The booming late-1990s market in converting offices to residential use could grind to a halt within a year, according to one of the leading practitioners. Brian Salmon, group planning executive with the Berkeley Group, blamed the decline on improvement in the office market, vat on conversions, and the increasingly onerous social-housing demands from local authorities. 'These factors make the existing value of commercial premises greater than their development value,' he said.
The new approach to social-housing provision is outlined in the latest planning circular (6.98, issued in April) which encourages the provision of social/affordable housing on the site rather than giving the developer the option of making a payment for it to be built elsewhere. Some local authorities ask for up to 25 per cent affordable housing. 'We are then not able to make marketing judgements clear of the needs of social housing,' said Salmon.

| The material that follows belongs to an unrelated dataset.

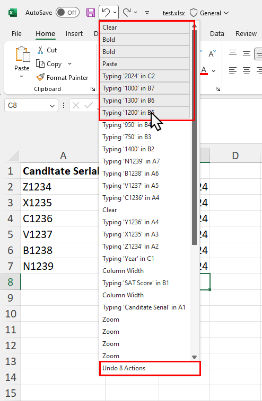Click the font color A icon
Screen dimensions: 262x401
point(204,70)
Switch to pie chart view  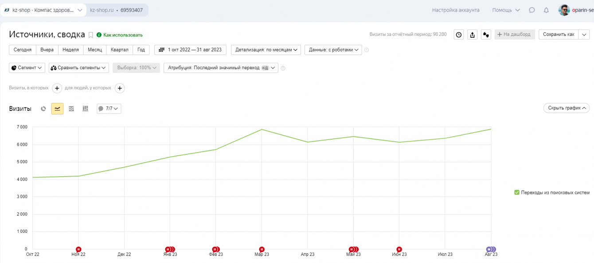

One year ago, Salmon calculates, the Berkeley Group had 2300 units of these type of conversions under way. It has fallen severely since then, and he believes it will reach zero by next year. 'The buildings are not coming on the market,' he said. 'In one cause we had bought a building and sold it on because we could get more money for it as a commercial venture.'
Although the Berkeley Group works nationally, conversion of offices to residential is largely a London phenomenon, and so that is where Salmon sees the impact. Conversion of warehouses to residential use is not affected he said, because few of them still have a potential commercial use.